What are Accrued Liabilities?
- Accrued liabilities refer to expenses that have been incurred but not yet paid.
- Common in accounting practices to ensure that financial statements accurately reflect the company's financial position.
Importance in Financial Reporting
- Ensures that expenses are recognized in the period they are incurred.
- Helps in matching revenues with expenses, which is crucial for accurate financial reporting.
Common Examples
- Interest Payable: Interest that has been incurred but not yet paid.
- Wages Payable: Salaries and wages owed to employees at the end of an accounting period.
- Taxes Payable: Taxes that have accrued but not yet been paid to the government.
Accounting for Accrued Liabilities
- Requires adjusting journal entries at the end of an accounting period.
- Journal Entry Example:
- Debit the expense account
- Credit the accrued liability account
Impact on Financial Statements
- Affects both the balance sheet and the income statement.

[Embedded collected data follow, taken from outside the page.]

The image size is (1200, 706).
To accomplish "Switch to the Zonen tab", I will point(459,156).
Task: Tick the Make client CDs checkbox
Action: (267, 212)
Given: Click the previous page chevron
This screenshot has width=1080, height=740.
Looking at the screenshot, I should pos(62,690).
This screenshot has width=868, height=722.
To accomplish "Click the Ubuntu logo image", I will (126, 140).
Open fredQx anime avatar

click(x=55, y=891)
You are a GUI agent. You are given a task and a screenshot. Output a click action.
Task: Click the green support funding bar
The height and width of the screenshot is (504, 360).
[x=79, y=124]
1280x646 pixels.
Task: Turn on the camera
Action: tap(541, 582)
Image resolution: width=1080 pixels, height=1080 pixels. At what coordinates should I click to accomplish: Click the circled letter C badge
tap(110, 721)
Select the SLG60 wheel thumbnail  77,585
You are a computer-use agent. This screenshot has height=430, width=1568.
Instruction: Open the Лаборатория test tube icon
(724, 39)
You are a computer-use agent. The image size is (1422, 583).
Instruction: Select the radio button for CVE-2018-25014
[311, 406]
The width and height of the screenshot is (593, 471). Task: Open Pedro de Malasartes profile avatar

- Increases liabilities on the balance sheet.
- Increases expenses on the income statement, reducing net income.
Key Takeaways
- Accrued liabilities are a critical component of the accrual basis of accounting.
- Important for ensuring the accuracy and completeness of financial statements.
These notes provide a summarized reference for the key concepts and examples discussed in the lecture on accrued liabilities. Make sure to review examples and practice accounting entries to fully grasp the subject.